A word-for-word copy is needed of the line containing "Given: Click the" and every line after it through the end of the records below, leaving out all pictures.

-=-=-

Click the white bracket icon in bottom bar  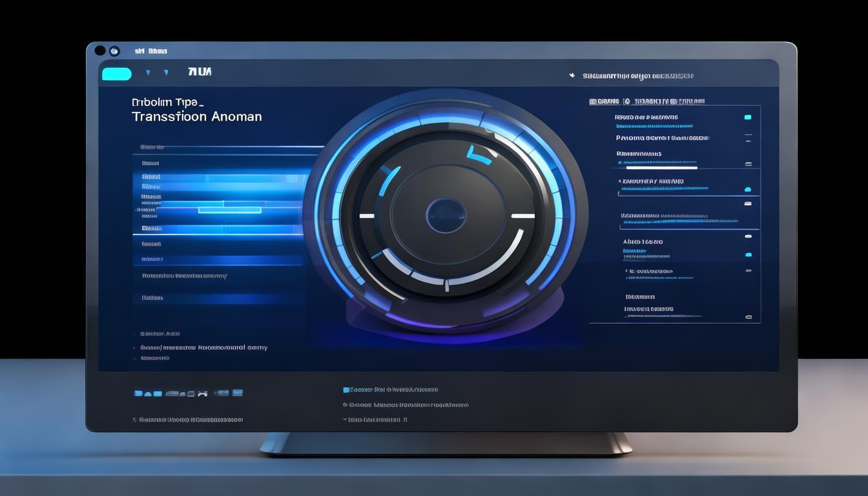[203, 393]
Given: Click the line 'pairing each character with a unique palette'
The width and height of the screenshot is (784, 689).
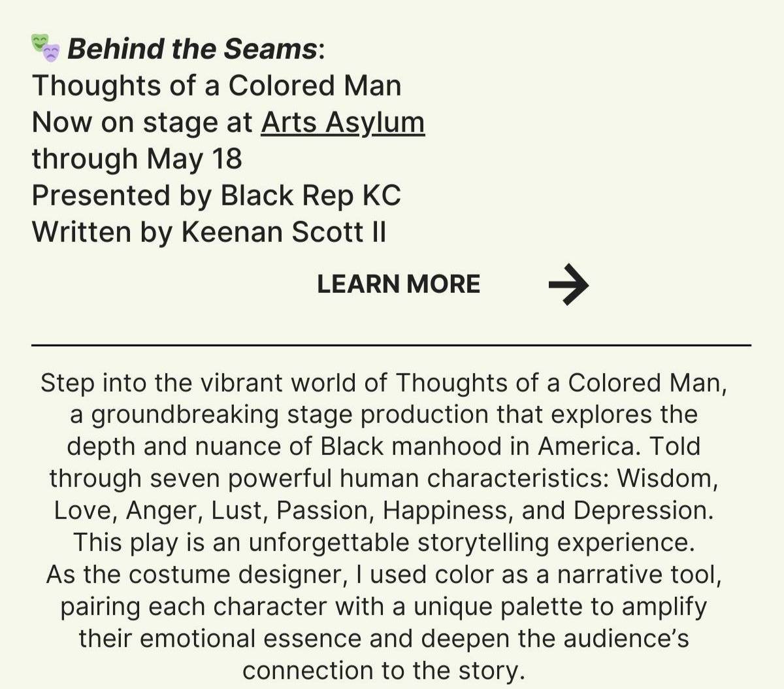Looking at the screenshot, I should (x=384, y=607).
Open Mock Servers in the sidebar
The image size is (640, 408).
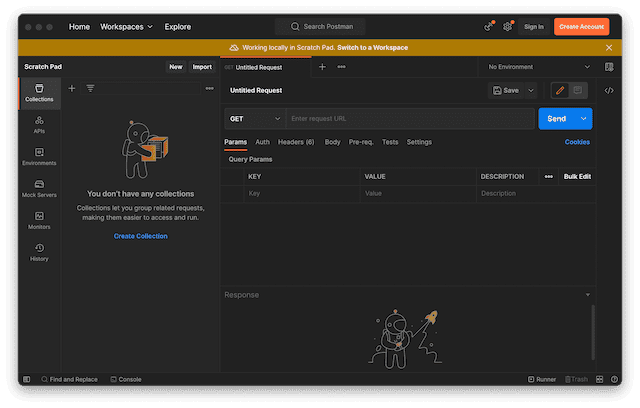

-=-=-

**Response area:**
Given: Click the line 'pairing each character with a unique palette'
The width and height of the screenshot is (784, 689).
Looking at the screenshot, I should (x=384, y=607).
Open Mock Servers in the sidebar
The image size is (640, 408).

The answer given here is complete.